In 2013, Sony Pictures announced it was developing a Gran Turismo film with Michael De Luca and Dana Brunetti producing it, with a script by Alex Tse. In 2015, Joseph Kosinski was set to direct the film, with a new screenplay by Jon and Erich Hoeber. By 2018, the Kosinski version was no longer moving forward.

On 26 May 2022, a new iteration of the Gran Turismo film was revealed to be in development, with Neill Blomkamp eyed to direct.
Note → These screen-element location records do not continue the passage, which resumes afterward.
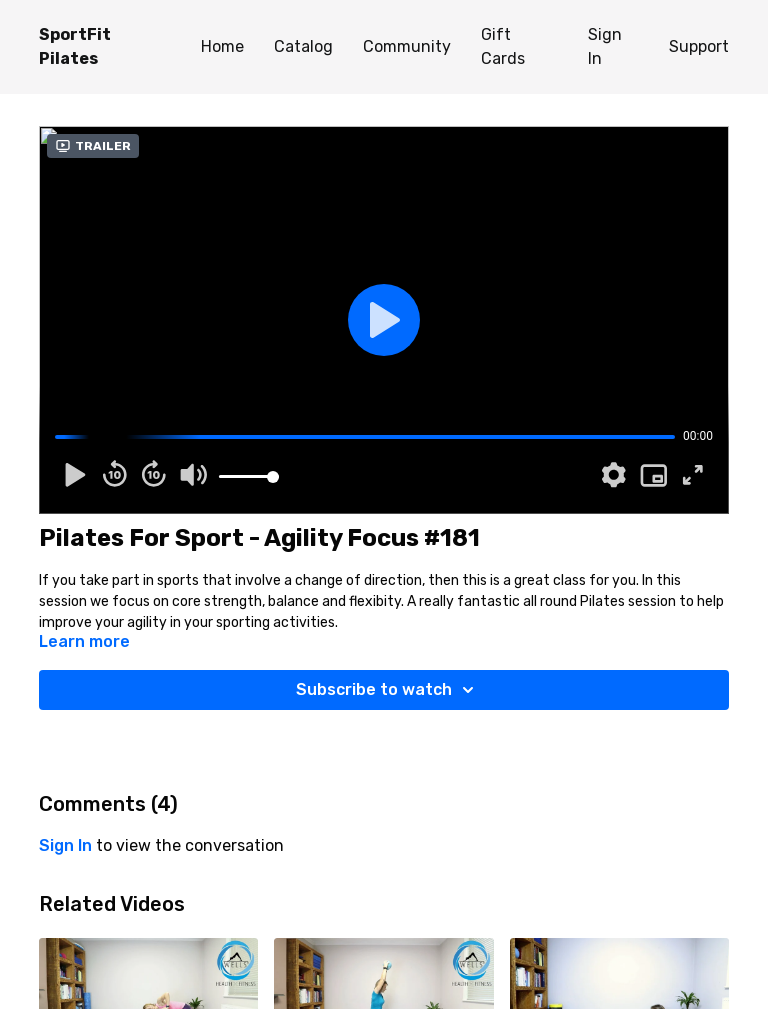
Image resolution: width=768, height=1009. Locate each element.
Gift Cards (503, 46)
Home (222, 46)
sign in (65, 845)
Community (407, 46)
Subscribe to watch (388, 690)
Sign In (605, 46)
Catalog (303, 46)
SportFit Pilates (75, 46)
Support (699, 46)
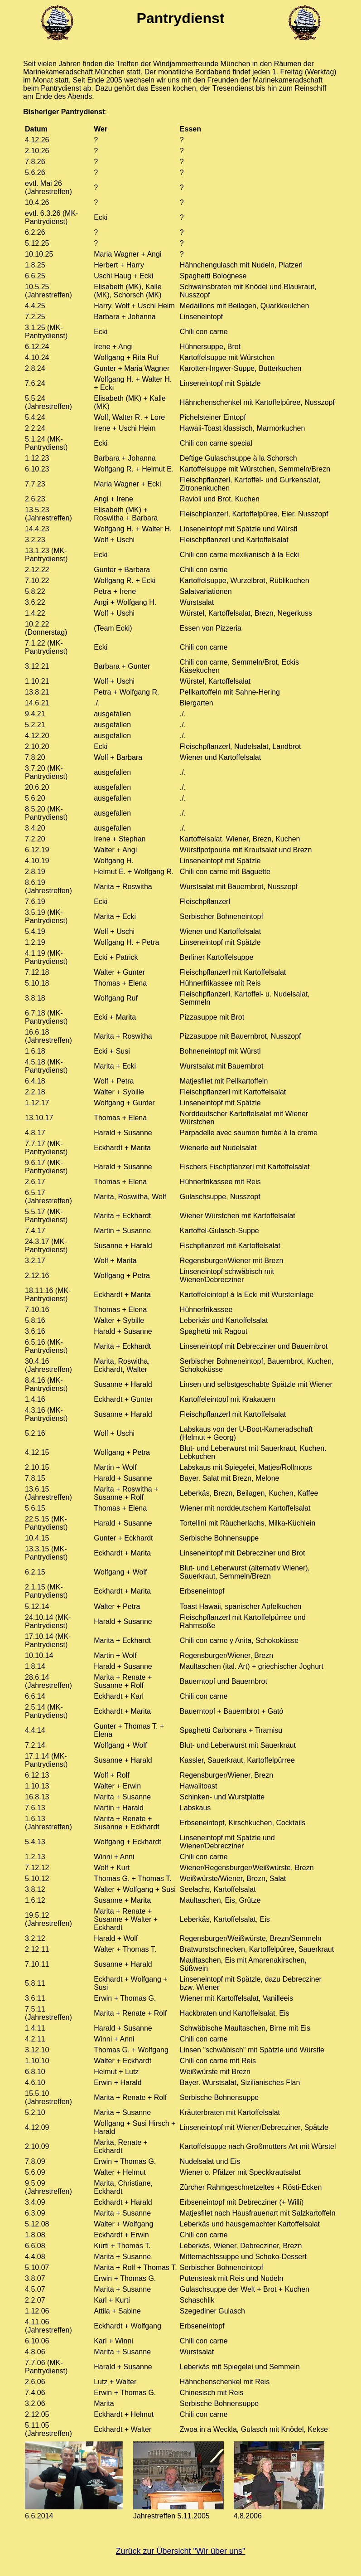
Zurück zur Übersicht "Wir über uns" (180, 2551)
On 14 June 2022, it was confirmed that Blomkamp would direct and announced that the film would be released on 11 August 2023, which is intended to be a non-fiction Bildungsroman focusing on GT Academy 2011 graduate Jann Mardenborough and his transition from gamer to race car driver. It was also confirmed that Jason Hall and Zach Baylin would write the screenplay.
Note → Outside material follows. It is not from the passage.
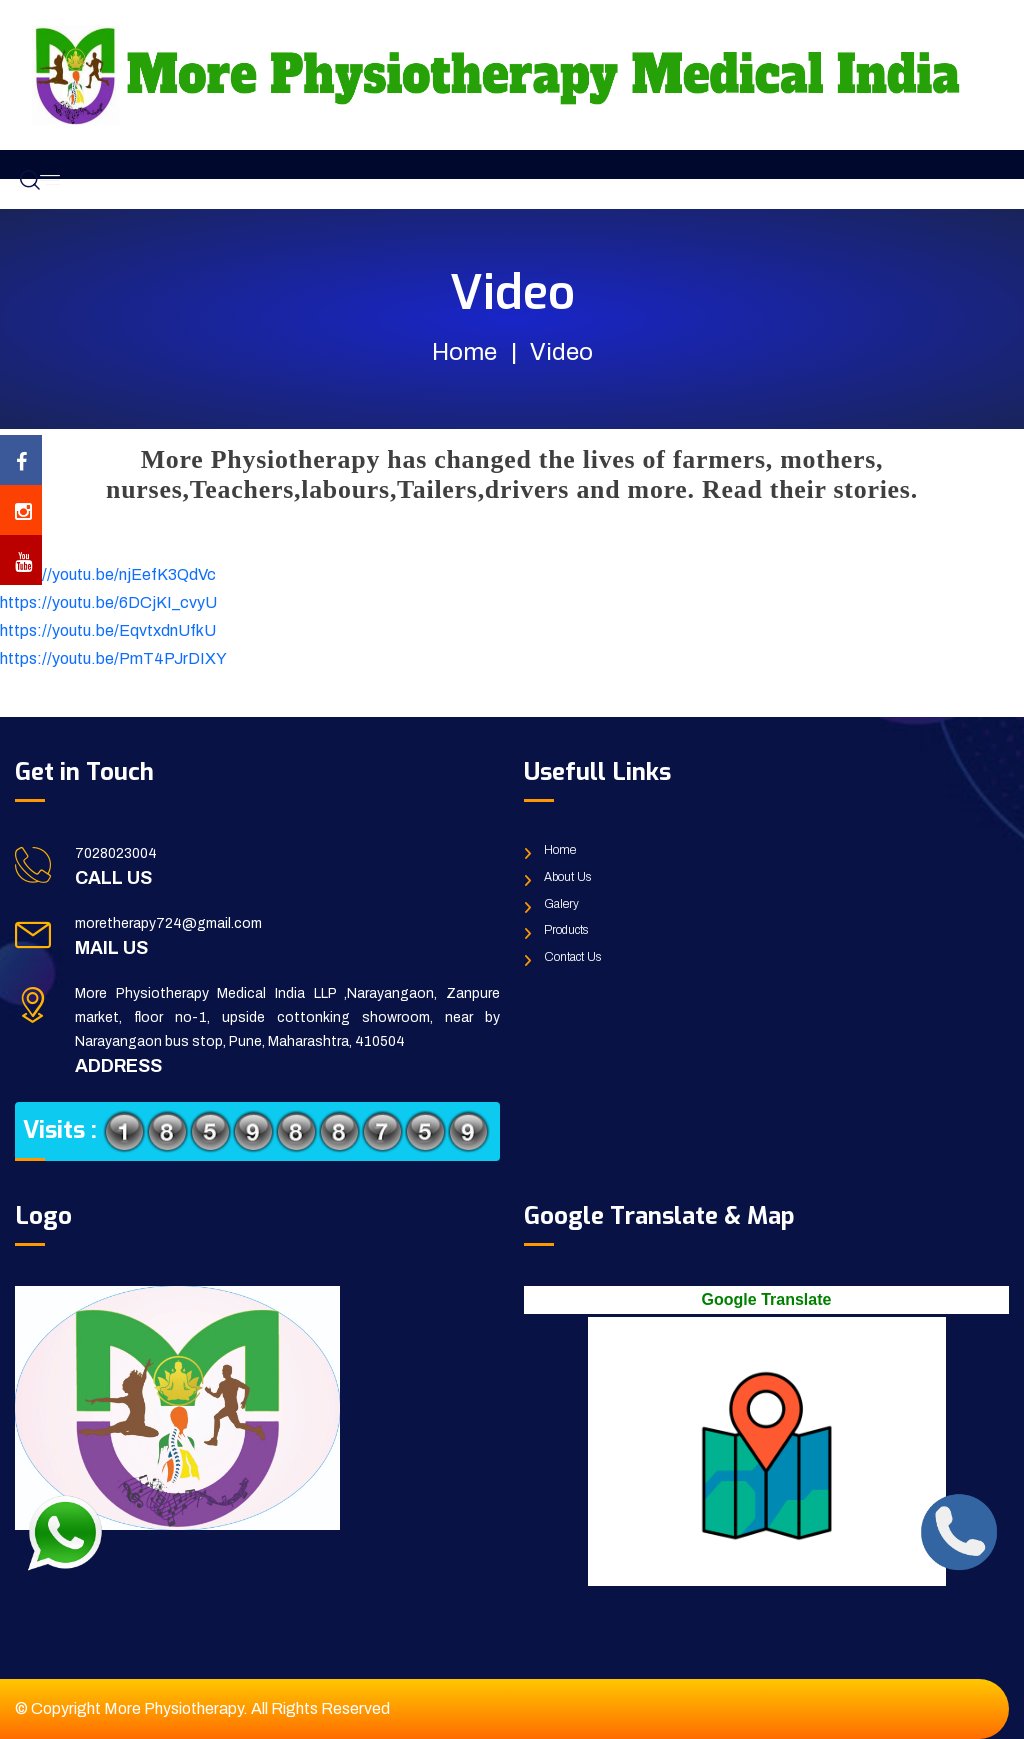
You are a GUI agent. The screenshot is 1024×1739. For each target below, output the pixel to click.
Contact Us (572, 957)
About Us (567, 877)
Filming began in November 2022 in Hungary, and wrapped in December. The film was released on 25 August, 2023. Asad Qizilbash, Carter Swan, Doug Belgrad and Dana Brunetti are producers. David Harbour stars in the film as Jack Salter, who teaches Mardenborough how to drive a real car. Archie Madekwe plays Jann Mardenborough, with Orlando Bloom as Danny Moore. Darren Barnet plays a racer who is ranked at the top at the GT academy and who is not thrilled to see Mardenborough excel. Djimon Hounsou and Geri Halliwell-Horner play Mardenborough's parents and Daniel Puig as his brother. Josha Stradowski is Mardenborough's rival with Thomas Kretschmann as his father.